Pomegranates have always been one of my favourite fruits. Their colour is so beautiful and vibrant and the seeds look like little red jewels. Then – the taste! When you bite into the pomegranate seeds (without the pith!) the taste experience is just sublime. The way they pop and explode their juice into your mouth is so more-ish. To me, they’re a bit like caviar. I know that sounds odd, as their taste is so completely different, but they both do that ‘popping’ thing in your mouth and you just have to keep eating and eating them! This fruit gives great health benefits too – the juice keeps blood thin and helps prevent blood cells from clumping together, while the antioxidants keep cholesterol levels low.
I’ve read that pomegranates don’t ripen, so the best to are buy are those that look quite roundish as this means they’re fresher than those that look like they’ve shrunk into themselves. They should also feel tight and smooth. Also feel their weight – they should feel quite heavy as this will mean they’re packed with seeds and juice.
The only problem with pomegranates is trying to get at the seeds! But really it’s quite easy if you can just relax into the process. A friend once told me that the best way of deseeding pomegranates was to cut them into quarters, and then simply fold back the skin, whereupon some seeds will just pop out into your bowl, and then you remove the rest by hand. That method works, but it does mean that when you’re cutting into the pomegranate, you’re cutting into some of the pomegranate seeds, so as a result,the job can be quite messy as the juice seems to get everywhere!
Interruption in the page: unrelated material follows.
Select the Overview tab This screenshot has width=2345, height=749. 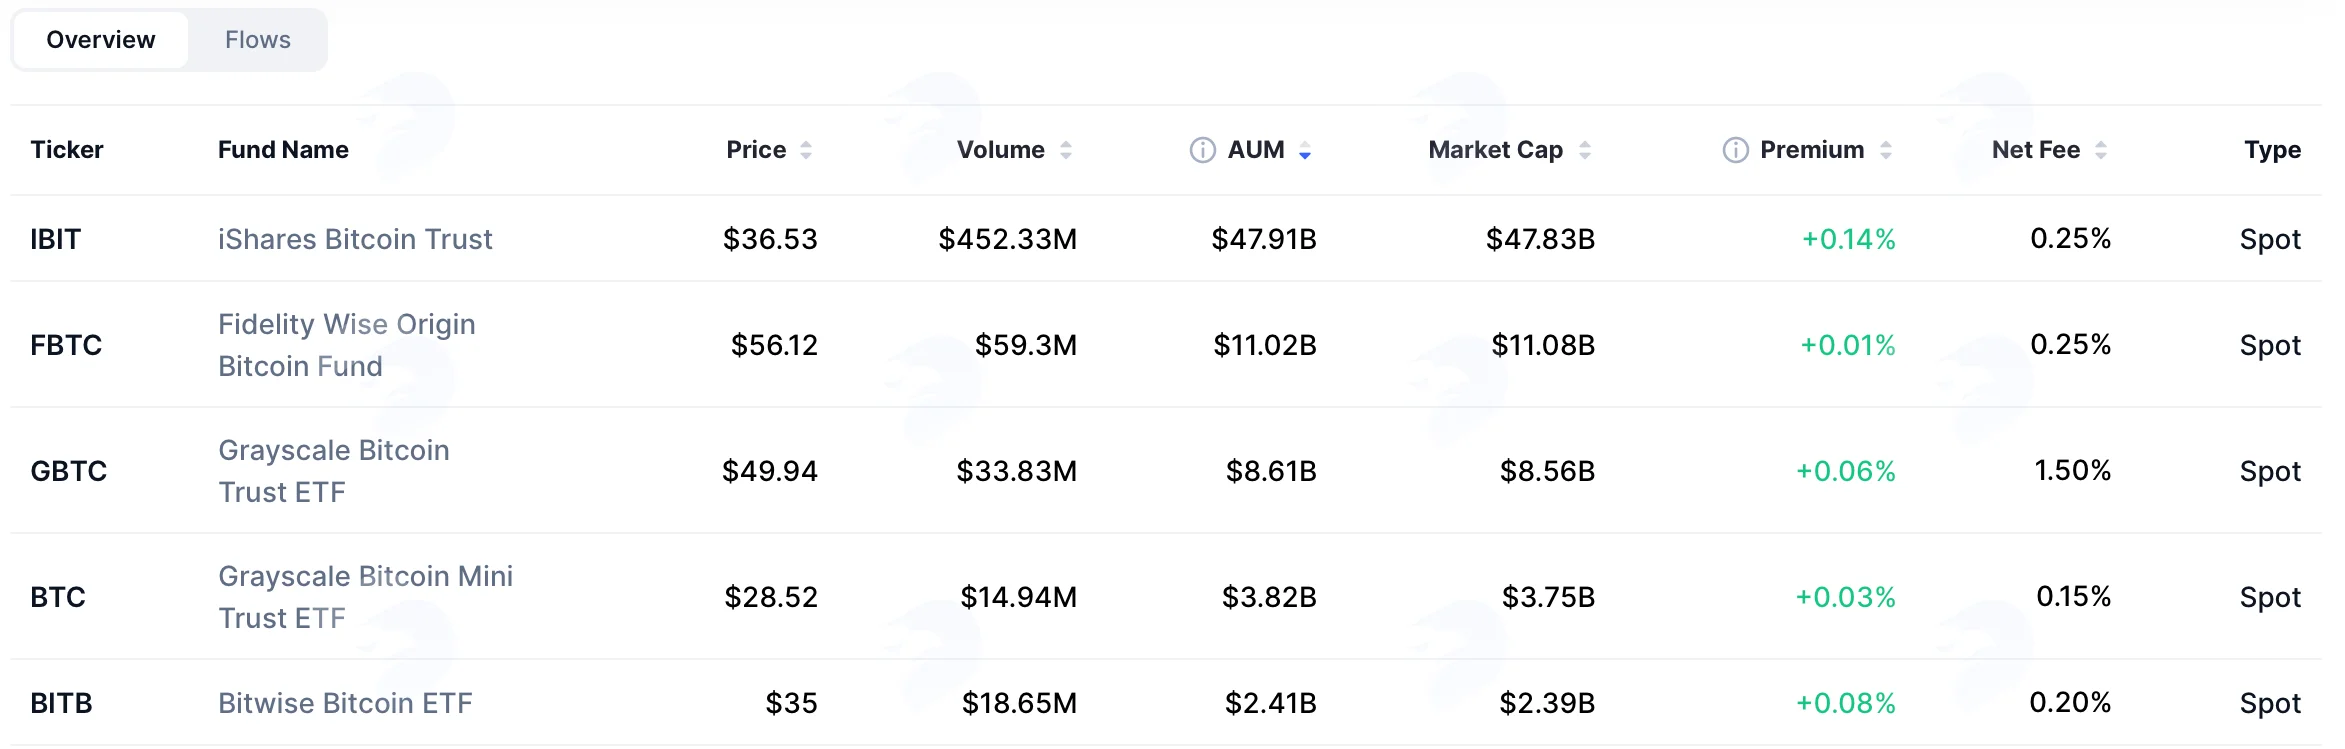101,40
I did use this method for years, but I found a better way to deseed a pomegranate – check out this link. (Make sure none of the pith sticks to the pomegranate seeds.)
- 325g raspberries
- 25g sugar
- Half a juice of one lemon
- One tub (500g) of full-fat Greek yoghurt
- 2 pomegranates deseeded (see above)
- Few spoonfuls of raspberry coulis
- 8-10 whole raspberries
- Gently heat the raspberries with the sugar in a non-stick saucepan for about 10 minutes.
- Keep stirring and squeezing with a spoon to release the juice.
- Once the juices are well-released, pour the mixture through a sieve into a bowl – again pushing down with the back of a spoon to release more of the juice. At the same time, pour the lemon juice through the sieve.
- Stir well and that’s the coulis done.
- Pour a tablespoon of pomegranate seeds into the bottom of a sundae dish.
- Add some greek yoghurt and gently push down over the pomegranate seeds (leave enough room for another layer of pomegranate seeds and yoghurt.
- Pour another tablespoon of pomegranate seeds over the layer of yoghurt.
- Add some more Greek yoghurt and gently push down.
- Keep adding layers of pomegranate seeds and yoghurt until you just reach the top of the sundae dish.
- Finish with a layer of pomegranate seeds.
- Gently pour the coulis over the top – don’t pour too much as you can add more as you’re eating the dish.
- Finish off with a few spare whole raspberries to decorate.